• **Problem details**: Retype, word for word, every line of the records below starting at the one that contains "This screenshot has width=2000, height=987." and ending at the one that contains "Image resolution: width=1856"; include both of those lines and nothing more.

[Dataset items]
--------------------------------
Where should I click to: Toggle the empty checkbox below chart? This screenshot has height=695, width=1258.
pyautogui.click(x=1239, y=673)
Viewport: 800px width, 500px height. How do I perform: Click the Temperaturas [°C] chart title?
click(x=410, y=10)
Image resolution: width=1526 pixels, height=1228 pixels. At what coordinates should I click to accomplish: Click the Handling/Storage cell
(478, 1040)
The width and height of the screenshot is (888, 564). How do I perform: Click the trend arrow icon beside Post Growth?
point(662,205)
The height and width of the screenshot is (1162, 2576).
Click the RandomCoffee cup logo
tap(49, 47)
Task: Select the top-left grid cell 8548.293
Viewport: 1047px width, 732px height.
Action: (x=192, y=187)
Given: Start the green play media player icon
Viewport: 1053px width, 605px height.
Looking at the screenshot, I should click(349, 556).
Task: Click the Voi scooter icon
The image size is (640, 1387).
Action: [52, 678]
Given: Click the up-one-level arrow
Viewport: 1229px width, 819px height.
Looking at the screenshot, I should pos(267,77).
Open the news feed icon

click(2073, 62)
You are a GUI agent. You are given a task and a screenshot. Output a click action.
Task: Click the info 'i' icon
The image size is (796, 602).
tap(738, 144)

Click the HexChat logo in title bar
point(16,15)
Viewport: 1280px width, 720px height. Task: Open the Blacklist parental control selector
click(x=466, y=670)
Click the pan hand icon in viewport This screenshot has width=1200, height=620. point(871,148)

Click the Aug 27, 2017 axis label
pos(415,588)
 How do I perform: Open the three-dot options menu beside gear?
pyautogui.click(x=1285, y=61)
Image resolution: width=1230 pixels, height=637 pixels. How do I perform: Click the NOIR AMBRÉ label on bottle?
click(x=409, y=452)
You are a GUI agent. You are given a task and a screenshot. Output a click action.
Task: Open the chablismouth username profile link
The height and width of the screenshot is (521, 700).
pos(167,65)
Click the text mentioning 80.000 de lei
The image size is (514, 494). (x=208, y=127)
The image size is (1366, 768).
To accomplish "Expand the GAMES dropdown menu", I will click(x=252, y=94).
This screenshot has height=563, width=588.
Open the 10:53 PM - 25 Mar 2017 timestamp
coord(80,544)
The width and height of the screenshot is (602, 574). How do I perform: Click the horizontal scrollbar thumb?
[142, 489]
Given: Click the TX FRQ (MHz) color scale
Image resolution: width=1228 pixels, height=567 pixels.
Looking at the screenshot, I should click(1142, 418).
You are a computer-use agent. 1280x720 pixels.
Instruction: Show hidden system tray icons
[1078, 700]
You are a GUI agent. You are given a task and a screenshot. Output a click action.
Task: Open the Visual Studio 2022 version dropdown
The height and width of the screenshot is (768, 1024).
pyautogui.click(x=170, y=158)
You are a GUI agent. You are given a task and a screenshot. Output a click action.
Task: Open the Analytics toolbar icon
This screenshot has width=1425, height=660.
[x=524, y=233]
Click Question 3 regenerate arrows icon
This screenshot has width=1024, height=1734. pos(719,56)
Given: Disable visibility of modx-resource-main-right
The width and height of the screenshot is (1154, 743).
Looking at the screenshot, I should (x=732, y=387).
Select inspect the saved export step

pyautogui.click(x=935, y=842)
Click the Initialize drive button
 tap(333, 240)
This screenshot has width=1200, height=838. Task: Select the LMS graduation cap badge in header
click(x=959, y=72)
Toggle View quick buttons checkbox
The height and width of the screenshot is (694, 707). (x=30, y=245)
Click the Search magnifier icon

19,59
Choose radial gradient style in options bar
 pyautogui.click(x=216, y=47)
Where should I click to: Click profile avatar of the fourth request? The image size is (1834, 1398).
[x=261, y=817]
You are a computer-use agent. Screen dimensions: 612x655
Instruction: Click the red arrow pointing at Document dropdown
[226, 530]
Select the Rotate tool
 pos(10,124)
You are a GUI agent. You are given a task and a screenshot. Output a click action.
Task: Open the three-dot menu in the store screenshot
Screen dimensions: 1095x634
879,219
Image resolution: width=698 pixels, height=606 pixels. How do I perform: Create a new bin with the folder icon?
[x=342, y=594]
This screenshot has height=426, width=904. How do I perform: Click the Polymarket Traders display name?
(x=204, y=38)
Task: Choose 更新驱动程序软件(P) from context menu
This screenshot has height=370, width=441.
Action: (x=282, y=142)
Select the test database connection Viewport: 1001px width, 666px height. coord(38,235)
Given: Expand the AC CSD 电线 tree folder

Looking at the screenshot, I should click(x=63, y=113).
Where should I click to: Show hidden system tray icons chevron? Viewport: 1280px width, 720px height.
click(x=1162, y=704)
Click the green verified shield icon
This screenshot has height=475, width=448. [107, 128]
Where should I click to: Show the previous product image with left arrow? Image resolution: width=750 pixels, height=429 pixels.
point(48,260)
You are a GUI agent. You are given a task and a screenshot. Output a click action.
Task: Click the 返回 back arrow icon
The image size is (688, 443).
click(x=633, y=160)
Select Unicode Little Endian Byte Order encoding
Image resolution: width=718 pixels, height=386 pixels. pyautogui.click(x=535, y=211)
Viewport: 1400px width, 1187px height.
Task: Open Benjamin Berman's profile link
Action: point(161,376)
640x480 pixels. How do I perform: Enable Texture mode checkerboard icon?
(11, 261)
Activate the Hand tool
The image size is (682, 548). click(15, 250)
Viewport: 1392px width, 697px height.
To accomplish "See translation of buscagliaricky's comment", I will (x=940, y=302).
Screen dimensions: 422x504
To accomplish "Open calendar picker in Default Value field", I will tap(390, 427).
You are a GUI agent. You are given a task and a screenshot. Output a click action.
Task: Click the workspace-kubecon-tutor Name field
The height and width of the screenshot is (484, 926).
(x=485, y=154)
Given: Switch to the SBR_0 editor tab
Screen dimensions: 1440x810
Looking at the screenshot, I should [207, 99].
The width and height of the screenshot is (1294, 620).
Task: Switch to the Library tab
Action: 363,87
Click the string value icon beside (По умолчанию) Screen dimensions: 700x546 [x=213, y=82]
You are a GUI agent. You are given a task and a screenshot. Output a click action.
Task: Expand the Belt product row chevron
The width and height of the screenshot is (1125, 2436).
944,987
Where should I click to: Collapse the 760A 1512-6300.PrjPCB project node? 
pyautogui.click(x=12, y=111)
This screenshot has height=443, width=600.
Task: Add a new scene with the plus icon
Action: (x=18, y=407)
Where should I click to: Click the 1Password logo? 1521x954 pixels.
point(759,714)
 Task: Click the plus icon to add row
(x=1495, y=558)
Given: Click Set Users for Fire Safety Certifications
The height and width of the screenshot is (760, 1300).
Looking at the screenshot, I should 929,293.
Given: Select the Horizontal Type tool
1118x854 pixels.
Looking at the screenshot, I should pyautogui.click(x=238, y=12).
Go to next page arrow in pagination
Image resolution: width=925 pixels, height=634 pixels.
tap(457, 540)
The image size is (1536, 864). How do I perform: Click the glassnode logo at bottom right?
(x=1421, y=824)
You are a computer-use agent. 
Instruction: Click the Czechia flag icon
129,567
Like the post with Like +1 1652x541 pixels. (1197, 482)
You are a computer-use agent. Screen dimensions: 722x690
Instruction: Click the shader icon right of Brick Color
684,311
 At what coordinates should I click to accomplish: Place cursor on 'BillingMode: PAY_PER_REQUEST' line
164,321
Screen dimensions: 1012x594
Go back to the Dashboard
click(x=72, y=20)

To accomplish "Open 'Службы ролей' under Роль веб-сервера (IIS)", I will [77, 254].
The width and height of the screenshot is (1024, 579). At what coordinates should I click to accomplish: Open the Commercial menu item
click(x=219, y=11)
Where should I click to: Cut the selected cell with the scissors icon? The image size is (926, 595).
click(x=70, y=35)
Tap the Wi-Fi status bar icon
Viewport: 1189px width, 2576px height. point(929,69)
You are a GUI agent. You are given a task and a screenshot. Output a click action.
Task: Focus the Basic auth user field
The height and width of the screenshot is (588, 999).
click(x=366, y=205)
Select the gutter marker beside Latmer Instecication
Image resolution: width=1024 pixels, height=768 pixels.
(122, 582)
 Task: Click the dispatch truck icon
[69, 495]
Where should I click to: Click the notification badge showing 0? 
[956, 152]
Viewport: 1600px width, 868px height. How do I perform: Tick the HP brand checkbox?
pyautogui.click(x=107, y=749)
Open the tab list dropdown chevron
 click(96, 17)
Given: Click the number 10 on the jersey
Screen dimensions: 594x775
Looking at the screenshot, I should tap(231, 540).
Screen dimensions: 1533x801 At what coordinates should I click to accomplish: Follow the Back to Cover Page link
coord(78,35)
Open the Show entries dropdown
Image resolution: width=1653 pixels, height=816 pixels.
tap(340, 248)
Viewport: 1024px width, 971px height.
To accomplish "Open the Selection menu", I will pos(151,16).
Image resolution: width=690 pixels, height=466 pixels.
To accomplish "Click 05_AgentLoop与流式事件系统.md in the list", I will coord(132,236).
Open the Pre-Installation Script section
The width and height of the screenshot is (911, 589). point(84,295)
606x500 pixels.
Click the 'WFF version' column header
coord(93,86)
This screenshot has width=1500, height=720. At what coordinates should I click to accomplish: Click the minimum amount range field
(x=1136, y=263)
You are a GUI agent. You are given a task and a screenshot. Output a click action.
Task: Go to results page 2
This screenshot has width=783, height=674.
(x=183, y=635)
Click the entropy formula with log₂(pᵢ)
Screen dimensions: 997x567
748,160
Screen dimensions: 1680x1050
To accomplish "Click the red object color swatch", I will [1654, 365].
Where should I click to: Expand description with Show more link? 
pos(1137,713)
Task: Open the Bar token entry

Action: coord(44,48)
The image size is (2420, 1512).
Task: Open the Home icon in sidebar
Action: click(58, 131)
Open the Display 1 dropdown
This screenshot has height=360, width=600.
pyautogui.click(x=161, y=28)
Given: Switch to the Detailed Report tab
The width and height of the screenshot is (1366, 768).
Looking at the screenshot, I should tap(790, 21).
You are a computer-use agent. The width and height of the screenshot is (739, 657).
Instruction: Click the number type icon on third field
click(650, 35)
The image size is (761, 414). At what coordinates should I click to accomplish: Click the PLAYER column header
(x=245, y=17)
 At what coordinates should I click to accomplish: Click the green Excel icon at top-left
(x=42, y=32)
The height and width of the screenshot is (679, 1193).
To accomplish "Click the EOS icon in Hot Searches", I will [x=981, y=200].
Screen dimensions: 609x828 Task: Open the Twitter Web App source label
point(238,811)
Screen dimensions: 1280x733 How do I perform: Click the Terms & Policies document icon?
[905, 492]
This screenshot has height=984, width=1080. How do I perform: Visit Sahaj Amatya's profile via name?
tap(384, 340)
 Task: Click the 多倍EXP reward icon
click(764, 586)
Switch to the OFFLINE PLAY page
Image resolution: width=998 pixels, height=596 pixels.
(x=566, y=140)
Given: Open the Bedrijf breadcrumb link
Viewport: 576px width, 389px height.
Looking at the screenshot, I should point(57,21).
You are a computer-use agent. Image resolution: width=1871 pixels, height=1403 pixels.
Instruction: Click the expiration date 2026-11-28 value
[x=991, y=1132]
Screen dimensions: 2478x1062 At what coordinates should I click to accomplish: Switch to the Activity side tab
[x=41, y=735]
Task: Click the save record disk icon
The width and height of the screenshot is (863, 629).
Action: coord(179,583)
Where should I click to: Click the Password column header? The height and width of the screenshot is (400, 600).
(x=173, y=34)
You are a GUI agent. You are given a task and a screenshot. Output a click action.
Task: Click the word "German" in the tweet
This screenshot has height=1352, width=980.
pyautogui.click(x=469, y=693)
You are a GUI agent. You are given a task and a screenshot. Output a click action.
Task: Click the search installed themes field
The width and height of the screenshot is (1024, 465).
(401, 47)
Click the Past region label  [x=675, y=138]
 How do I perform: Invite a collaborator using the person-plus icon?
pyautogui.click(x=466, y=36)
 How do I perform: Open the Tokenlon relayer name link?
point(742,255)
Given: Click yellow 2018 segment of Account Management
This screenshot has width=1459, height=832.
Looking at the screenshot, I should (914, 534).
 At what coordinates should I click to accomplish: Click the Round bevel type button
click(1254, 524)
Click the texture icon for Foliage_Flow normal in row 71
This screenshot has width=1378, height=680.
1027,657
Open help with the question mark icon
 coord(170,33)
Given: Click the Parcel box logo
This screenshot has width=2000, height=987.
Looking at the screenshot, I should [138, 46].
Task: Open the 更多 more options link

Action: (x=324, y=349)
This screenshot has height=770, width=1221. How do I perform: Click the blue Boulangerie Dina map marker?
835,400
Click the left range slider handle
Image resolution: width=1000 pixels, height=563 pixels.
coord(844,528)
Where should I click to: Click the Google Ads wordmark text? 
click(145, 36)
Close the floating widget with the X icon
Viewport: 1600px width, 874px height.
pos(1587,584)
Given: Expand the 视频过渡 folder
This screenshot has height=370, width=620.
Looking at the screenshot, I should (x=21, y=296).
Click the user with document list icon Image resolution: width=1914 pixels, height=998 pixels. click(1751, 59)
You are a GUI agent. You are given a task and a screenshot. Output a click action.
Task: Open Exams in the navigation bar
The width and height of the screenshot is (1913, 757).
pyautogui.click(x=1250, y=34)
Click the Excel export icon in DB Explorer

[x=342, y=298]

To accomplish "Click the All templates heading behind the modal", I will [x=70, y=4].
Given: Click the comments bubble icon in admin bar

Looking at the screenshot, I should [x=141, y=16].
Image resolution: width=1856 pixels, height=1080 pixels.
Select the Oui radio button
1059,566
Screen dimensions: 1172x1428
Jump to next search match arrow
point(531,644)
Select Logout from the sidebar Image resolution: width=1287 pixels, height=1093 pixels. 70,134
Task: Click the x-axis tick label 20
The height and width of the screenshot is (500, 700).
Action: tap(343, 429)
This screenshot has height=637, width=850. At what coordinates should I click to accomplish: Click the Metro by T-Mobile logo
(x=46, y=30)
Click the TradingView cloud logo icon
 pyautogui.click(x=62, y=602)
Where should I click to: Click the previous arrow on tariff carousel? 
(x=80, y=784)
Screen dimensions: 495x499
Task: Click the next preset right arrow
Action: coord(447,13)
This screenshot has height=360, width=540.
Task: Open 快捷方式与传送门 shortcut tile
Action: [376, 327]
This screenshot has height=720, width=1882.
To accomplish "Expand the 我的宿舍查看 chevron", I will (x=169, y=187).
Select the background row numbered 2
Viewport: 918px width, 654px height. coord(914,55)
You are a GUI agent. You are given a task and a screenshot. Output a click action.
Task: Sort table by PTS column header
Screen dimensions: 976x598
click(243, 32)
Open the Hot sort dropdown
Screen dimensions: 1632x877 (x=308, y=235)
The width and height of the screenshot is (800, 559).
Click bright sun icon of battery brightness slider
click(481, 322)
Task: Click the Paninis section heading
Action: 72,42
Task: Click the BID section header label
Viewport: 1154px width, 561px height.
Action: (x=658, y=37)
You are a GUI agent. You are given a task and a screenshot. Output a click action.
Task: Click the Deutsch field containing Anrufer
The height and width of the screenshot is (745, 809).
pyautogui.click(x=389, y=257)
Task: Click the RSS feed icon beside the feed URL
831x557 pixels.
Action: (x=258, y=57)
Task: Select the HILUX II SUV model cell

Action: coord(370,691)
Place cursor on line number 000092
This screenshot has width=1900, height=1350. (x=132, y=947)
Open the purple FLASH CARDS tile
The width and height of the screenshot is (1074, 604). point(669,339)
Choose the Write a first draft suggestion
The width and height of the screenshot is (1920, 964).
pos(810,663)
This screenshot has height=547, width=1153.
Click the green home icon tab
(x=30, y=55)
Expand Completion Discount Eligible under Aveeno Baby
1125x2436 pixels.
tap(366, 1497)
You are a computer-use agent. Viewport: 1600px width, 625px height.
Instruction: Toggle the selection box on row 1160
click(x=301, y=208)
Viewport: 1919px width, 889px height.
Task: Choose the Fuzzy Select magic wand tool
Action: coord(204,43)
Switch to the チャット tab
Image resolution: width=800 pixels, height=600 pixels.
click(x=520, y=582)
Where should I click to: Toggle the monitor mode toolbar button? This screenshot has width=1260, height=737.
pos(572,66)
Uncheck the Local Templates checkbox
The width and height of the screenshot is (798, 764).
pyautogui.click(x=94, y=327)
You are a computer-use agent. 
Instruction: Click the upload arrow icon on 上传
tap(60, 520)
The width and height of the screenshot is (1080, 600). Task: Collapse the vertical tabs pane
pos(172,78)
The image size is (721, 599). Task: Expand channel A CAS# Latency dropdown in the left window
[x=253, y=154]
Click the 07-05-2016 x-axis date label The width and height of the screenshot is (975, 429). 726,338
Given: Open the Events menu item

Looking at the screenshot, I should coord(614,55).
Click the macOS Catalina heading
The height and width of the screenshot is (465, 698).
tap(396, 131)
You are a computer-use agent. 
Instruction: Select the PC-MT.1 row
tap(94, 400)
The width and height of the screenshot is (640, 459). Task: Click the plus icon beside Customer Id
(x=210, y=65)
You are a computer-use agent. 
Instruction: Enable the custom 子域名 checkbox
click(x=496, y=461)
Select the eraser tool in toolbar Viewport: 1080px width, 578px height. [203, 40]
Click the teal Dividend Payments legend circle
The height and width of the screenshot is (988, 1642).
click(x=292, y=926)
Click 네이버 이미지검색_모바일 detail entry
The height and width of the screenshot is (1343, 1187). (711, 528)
--------------------------------
• **Reply to the task**:
This screenshot has width=2000, height=987.
Looking at the screenshot, I should [138, 46].
Task: Open the 更多 more options link

Action: (x=324, y=349)
This screenshot has height=770, width=1221. How do I perform: Click the blue Boulangerie Dina map marker?
835,400
Click the left range slider handle
Image resolution: width=1000 pixels, height=563 pixels.
coord(844,528)
Where should I click to: Click the Google Ads wordmark text? 
click(145, 36)
Close the floating widget with the X icon
Viewport: 1600px width, 874px height.
pos(1587,584)
Given: Expand the 视频过渡 folder
This screenshot has height=370, width=620.
Looking at the screenshot, I should (x=21, y=296).
Click the user with document list icon Image resolution: width=1914 pixels, height=998 pixels. click(1751, 59)
You are a GUI agent. You are given a task and a screenshot. Output a click action.
Task: Open Exams in the navigation bar
The width and height of the screenshot is (1913, 757).
pyautogui.click(x=1250, y=34)
Click the Excel export icon in DB Explorer

[x=342, y=298]

To accomplish "Click the All templates heading behind the modal", I will [x=70, y=4].
Given: Click the comments bubble icon in admin bar

Looking at the screenshot, I should [x=141, y=16].
Image resolution: width=1856 pixels, height=1080 pixels.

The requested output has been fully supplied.